Le missioni in Libia previste nella Relazione analitica sulle missioni internazionali in corso e sullo stato degli interventi di cooperazione allo sviluppo a sostegno dei processi di pace e di stabilizzazione, riferita al periodo 1° ottobre-31 dicembre 2018, anche al fine della relativa proroga per il periodo 1° gennaio-31 dicembre 2019, deliberata dal Consiglio dei ministri il 23 aprile 2019 sono quattro, con caratteristiche differenti e gradi di complessità sensibilmente diversi.
 
due sono le missioni multilaterali: la missione UNSMIL – scheda n. 21/2019 – , sotto la direzione del Rappresentante Speciale del Segretario Generale dell’ONU, è finalizzata a sostenere il processo di dialogo politico libico e la missione dell’Unione Europea EUBAM Libya – scheda n. 24/2019 – che svolge prevalentemente è la assistenza alla gestione integrata delle frontiere libiche;
 
due, invece, quelle bilaterali: la missione di assistenza e di supporto in Libia MIBIL – scheda n. 22/2019 – il cui obiettivo è assistere il Governo libico nello svolgimento di una serie di compiti tra i quali assistenza sanitaria, corsi di sminamento, attività di capacity building e in particolare la gestione dell’ospedale di campo presso l’aeroporto di Misurata.
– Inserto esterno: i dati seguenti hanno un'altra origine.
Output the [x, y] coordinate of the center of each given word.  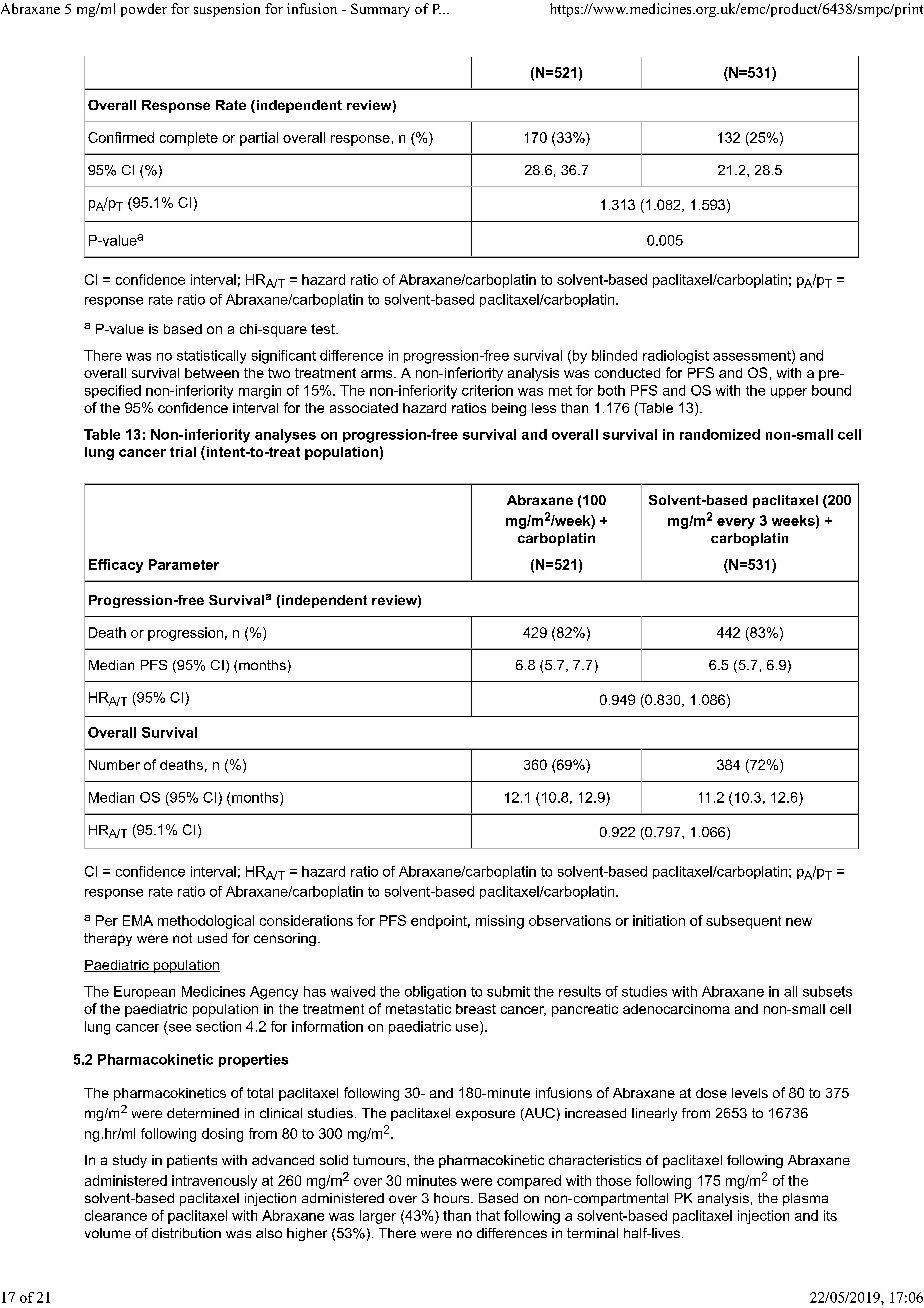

Tale missione impiega circa 400 unità di personale, 150 mezzi terrestri tratti dalle uniytà già autorizzate per il dispositivo nazionale Mare Sicuro; infine, la missione bilaterale a sostegno della Guardia costiera della Marina militare libica – scheda 23/2019 – con 25 uomini impegnati essenzialmente nell’addestramento del personale e nella manutenzione delle motovedette cedute.
 
impegna il Governo:
 
ad attivarsi nelle sedi europee affinché Eunavformed Sophia torni ad essere una missione navale per ristabilire un essenziale presidio strategico in aree cruciali per la sicurezza del nostro Paese;
 
ad adoperarsi al fine di consentire che l’operazione Mare sicuro possa esercitare le precedenti funzioni di coordinamento e controllo nel mediterraneo centrale, riacquisendo, inoltre, i mezzi navali trasferiti alla Missione MIBIL;
 
a condizionare il proseguimento della missione bilaterale di assistenza alla Guardia costiera della Marina militare libica – scheda 23/2019-, ad una verifica stringente e costante che le imbarcazioni fornite dall’Italia alla Libia montino esclusivamente strumentazione utile al controllo e alla sicurezza nel contrasto all’immigrazione illegale e al traffico di esseri umani, nonché alle attività di soccorso in mare, garantendo il pieno rispetto delle vigenti disposizioni internazionali e europee in materia di embargo.